Selanjutnya, variabel personal distress. Variabel personal distress berkaitan dengan bagaimana individu merespon pengalaman negatif orang lain secara berlebihan, yang ditandai dengan adanya perasaan cemas, takut, tidak nyaman. Semakin individu memiliki perasaan cemas, takut, atau tidak nyaman yang tinggi maka akan semakin tinggi juga kemungkinan terlibat dalam perilaku cyberbullying. Pada konteks ini peneliti berasumsi, remaja yang sering melihat pengalaman negatif orang lain (bystander) dan merespon pengalaman negatif tersebut secara berlebihan dapat lebih mudah terlibat dalam

perilaku cyberbullying (menjadi pelaku), hal ini bisa dipengaruhi karena empathy yang rendah atau faktor lainnya seperti pengaruh kepribadian, teman sebaya, konformitas,dan lainnya

Selanjutnya, berdasarkan hasil penelitian ini juga diketahui bahwa variabel orientasi religius intrinsik dan variabel orientasi religius ekstrinsik tidak signifikan terhadap perilaku cyberbullying pada remaja millenial. Hasil penelitian ini sejalan dengan penelitian eksperimental dan pengisian kuesioner skala religius yang dilakukan oleh Leach et al., (2008) pada 62 sampel menunjukkan bahwa individu yang memiliki orientasi religius intrinsik lebih rendah dalam tindakan agresi dibandingkan dengan individu dengan orientasi religius ekstrinsik. Akan tetapi, secara luas individu dengan orientasi religius intrinsik dan individu dengan orientasi religius ekstrinsik tidak terlalu berbeda dalam perilaku agresi dan penurunan tingkat agresi. Cyberbullying merupakan salah satu tindakan agresi yang terjadi di sosial media (Hinduja &Patchin,2008). Berdasarkan hasil yang telah dijabarkan di atas peneliti berasumsi terkait dengan tidak signifikannya pengaruh orientasi religius intrinsik d an ekstrinsik terhadap perilaku cyberbullying dipengaruhi karena karakteristik responden yang kurang spesifik, seperti remaja yang aktif dalam kegiatan keagamaan atau organisasi keagamaan tertentu.

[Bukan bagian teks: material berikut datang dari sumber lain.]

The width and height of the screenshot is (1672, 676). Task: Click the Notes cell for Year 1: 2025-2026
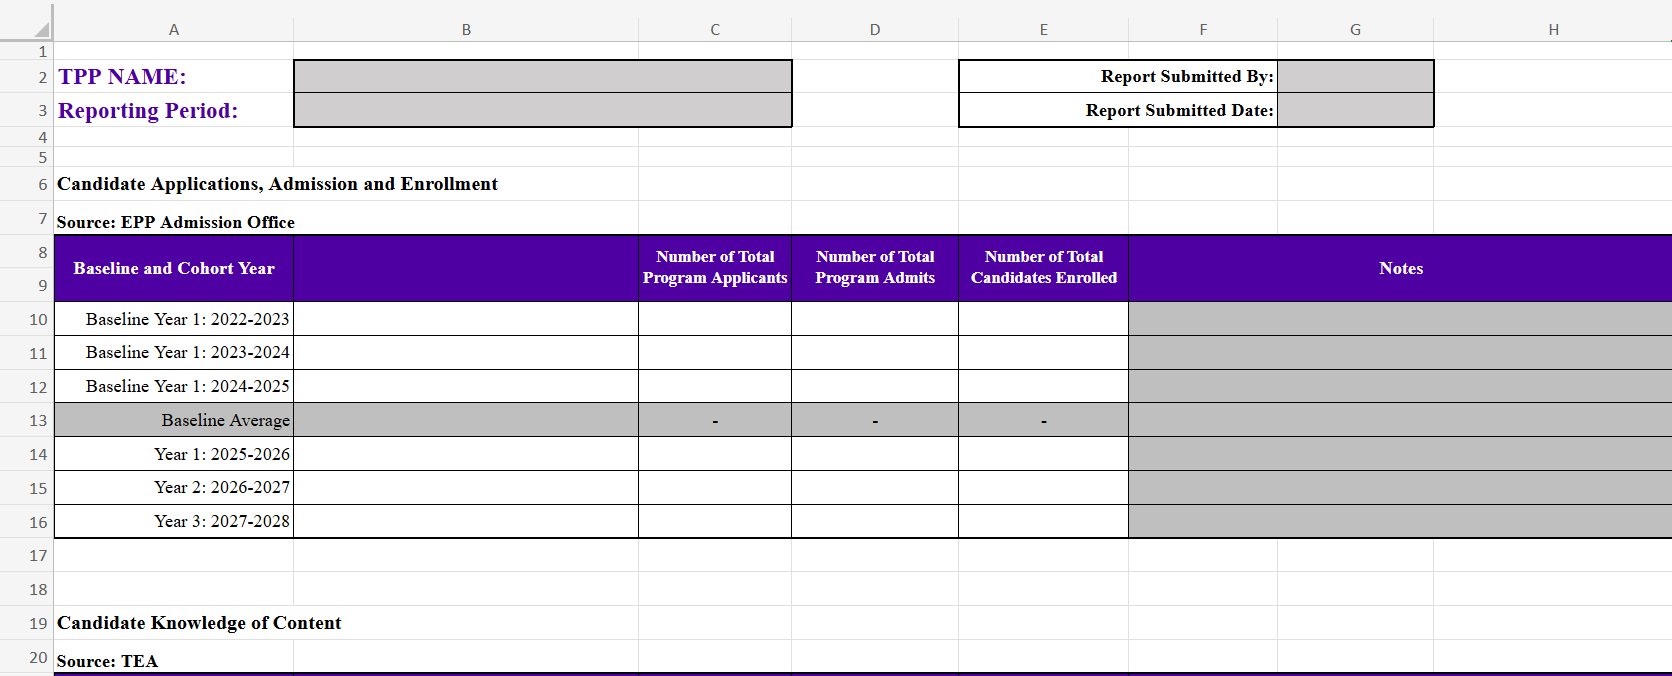coord(1400,454)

Dari keseluruhan diskusi di atas, peneliti menyadari bahwa masih banyak keterbatasan yang ada dalam penelitian ini. Keterbatasan penelitian yang terdapat dalam penelitian ini misalnya, pada karakteristik sampling. Pada penelitian ini data demografi (seperti jenis kelamin, usia, atau penggunaan jaringan internet) yang diperoleh hanya digunakan sebagai data identitas responden saja, sehingga untuk penelitian selanjutnya

mungkin data demografi dapat diikutsertakan dalam analisis regresi untuk mendapatkan hasi penelitian yang lebih komprehensif.